Кажется, сильнее не сказать о сыновней привязанности к Отечеству. Но здесь Крюков описал начальный, так сказать, «романтический» период становления своего мировоззрения. Одна из высших ступеней этого пути к вершине достигнута им в пору первой революции. Как общественник, и политик, и художник Крюков рос стремительно. Расставание с гимназией произошло после 13-летней педагогической деятельности, когда статским советником он был избран от Области войска донского в депутаты 1-й, самой фрондерствующей, даже самой, пожалуй, мятежной из четырех российских Государственных дум.
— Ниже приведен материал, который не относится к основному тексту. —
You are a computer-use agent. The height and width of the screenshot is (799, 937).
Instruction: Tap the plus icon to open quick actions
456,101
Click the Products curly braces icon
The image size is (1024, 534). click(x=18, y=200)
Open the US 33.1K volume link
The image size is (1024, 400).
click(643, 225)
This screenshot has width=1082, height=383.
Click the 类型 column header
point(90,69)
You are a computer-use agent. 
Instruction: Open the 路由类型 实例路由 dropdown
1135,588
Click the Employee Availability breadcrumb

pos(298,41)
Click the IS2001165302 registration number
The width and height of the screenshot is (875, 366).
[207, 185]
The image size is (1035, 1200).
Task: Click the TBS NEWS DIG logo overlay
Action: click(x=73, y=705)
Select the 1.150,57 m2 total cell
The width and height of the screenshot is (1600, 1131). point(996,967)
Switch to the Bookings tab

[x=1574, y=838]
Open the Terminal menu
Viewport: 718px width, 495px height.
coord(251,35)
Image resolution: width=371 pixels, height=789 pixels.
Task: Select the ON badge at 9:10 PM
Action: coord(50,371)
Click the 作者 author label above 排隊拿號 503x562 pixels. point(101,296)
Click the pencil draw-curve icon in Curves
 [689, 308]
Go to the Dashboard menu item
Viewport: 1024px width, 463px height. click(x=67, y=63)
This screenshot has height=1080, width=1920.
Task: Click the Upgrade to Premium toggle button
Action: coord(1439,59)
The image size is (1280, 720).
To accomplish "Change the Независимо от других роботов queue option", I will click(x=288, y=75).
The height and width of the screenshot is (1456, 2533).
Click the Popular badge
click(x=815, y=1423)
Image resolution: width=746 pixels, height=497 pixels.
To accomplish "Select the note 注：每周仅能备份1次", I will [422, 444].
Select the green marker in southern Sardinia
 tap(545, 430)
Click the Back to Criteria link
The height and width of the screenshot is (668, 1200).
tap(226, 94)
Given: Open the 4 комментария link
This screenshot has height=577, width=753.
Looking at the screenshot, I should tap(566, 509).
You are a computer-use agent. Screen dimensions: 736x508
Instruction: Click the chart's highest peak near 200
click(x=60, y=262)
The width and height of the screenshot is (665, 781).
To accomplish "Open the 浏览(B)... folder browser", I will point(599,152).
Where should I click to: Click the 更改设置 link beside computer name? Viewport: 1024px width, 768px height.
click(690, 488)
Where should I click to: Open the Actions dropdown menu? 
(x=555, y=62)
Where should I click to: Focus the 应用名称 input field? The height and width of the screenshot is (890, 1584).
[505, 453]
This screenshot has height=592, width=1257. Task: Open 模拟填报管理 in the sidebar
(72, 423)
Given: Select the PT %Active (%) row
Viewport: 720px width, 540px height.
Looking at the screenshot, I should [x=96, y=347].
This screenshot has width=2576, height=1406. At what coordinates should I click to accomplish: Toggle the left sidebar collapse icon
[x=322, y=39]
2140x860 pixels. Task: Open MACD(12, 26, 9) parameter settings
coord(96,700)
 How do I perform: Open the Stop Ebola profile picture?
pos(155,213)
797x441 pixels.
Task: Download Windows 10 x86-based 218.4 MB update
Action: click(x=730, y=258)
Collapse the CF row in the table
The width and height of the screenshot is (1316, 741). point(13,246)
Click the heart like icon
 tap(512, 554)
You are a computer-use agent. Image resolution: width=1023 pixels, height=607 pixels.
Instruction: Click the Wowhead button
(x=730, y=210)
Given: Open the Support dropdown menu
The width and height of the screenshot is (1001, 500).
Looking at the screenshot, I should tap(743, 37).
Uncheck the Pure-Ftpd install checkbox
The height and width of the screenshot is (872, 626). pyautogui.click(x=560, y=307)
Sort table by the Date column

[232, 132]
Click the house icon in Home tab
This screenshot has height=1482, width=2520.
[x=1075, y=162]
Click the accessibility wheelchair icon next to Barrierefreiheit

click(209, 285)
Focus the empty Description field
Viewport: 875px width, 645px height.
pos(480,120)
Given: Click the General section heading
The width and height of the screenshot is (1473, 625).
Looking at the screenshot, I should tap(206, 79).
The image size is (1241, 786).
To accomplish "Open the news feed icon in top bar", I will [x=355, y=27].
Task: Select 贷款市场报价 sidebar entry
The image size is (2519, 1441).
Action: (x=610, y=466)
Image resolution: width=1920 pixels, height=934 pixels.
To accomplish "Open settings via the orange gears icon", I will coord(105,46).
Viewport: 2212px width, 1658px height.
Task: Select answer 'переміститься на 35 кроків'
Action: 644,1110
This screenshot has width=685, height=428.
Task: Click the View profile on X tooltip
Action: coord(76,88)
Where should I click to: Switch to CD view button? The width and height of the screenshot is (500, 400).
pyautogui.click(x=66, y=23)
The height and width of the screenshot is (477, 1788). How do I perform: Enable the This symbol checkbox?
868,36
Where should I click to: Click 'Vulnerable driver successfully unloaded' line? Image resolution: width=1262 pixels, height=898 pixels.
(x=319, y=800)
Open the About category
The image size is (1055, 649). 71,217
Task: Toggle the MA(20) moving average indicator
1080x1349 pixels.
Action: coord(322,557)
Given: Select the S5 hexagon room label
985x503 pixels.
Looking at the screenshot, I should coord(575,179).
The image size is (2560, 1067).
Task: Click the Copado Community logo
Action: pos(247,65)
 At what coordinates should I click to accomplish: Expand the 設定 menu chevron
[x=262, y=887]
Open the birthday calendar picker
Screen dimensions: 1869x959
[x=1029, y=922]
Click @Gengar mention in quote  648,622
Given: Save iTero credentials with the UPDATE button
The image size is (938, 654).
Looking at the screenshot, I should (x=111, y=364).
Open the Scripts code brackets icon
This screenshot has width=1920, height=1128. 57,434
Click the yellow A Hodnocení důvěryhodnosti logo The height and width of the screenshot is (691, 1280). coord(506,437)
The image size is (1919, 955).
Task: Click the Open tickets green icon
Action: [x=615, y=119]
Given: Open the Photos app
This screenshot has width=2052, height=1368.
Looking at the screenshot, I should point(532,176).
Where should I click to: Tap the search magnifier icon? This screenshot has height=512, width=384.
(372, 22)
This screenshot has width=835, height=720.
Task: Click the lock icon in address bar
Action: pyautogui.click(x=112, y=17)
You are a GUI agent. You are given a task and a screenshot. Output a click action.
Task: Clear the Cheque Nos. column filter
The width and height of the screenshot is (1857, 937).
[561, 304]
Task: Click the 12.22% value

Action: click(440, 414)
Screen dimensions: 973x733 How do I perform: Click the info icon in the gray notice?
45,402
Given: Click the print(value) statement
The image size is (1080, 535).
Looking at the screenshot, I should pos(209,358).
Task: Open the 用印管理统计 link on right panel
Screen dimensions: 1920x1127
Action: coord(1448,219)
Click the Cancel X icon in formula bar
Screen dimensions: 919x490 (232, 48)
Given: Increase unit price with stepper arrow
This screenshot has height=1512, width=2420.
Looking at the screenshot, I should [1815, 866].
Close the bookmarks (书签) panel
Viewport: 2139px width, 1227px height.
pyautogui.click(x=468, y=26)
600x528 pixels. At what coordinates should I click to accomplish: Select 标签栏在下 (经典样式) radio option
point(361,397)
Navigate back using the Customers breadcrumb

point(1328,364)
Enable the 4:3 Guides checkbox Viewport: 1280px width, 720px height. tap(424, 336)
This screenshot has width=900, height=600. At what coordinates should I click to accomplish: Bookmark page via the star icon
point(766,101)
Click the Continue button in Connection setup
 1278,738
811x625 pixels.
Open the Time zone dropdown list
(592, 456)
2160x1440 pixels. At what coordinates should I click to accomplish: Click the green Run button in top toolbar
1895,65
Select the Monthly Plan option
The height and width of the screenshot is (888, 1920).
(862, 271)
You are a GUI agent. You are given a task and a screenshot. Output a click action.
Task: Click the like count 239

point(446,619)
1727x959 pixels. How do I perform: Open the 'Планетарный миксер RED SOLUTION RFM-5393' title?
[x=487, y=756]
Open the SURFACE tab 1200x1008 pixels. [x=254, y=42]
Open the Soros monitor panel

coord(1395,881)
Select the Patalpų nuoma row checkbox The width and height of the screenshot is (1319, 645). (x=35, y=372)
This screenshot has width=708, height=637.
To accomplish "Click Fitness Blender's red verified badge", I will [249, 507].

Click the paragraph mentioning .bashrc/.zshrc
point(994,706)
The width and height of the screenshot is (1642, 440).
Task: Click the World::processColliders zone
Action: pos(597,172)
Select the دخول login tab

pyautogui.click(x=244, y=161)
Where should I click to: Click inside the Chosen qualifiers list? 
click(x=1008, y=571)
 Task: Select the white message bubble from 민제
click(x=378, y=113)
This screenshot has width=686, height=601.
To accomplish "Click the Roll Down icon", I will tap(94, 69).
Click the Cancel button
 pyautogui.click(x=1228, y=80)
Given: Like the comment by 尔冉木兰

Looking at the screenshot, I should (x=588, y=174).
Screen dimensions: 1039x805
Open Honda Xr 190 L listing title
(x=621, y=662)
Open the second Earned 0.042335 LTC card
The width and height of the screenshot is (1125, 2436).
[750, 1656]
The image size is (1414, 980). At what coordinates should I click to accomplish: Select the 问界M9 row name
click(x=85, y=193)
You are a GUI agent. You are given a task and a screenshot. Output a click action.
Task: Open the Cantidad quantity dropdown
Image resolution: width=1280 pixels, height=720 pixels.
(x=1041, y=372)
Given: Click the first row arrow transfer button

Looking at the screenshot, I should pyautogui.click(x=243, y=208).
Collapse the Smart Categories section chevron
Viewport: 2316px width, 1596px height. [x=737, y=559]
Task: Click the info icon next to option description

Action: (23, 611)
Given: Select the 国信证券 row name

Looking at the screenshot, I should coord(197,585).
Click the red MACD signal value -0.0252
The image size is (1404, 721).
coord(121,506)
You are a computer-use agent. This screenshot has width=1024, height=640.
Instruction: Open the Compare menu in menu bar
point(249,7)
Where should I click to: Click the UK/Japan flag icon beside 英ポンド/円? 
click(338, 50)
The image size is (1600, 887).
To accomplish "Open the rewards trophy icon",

После ее решительного, хотя и иезуитского, ночного разгона обычно нерешительным, рефлектирующим царем Крюков оказался в числе 169 вольнолюбивых депутатов, подписавших Выборгское воззвание протеста против действий Николая II. Политическая карьера пресеклась на целые десять лет. Писателю, как и его сотоварищам, пришлось выполнить почти неизбежную для российского свободомыслящего интеллигента тюремную подать – отсидеть за Выборг в «Крестах». Потом он окажется высланным с легитимного православного тихого Дона в бушующий разнонаправленными страстями Петербург (случалось в нашем Отечестве и такое). Там он стал – после недолгой «смирной» службы – библиотекарем Горного института – сотрудником «тенденциозного» антиправительственного журнала В.Г. Короленко «Русское богатство» и основателем тоже легальной постнароднической партии народных социалистов.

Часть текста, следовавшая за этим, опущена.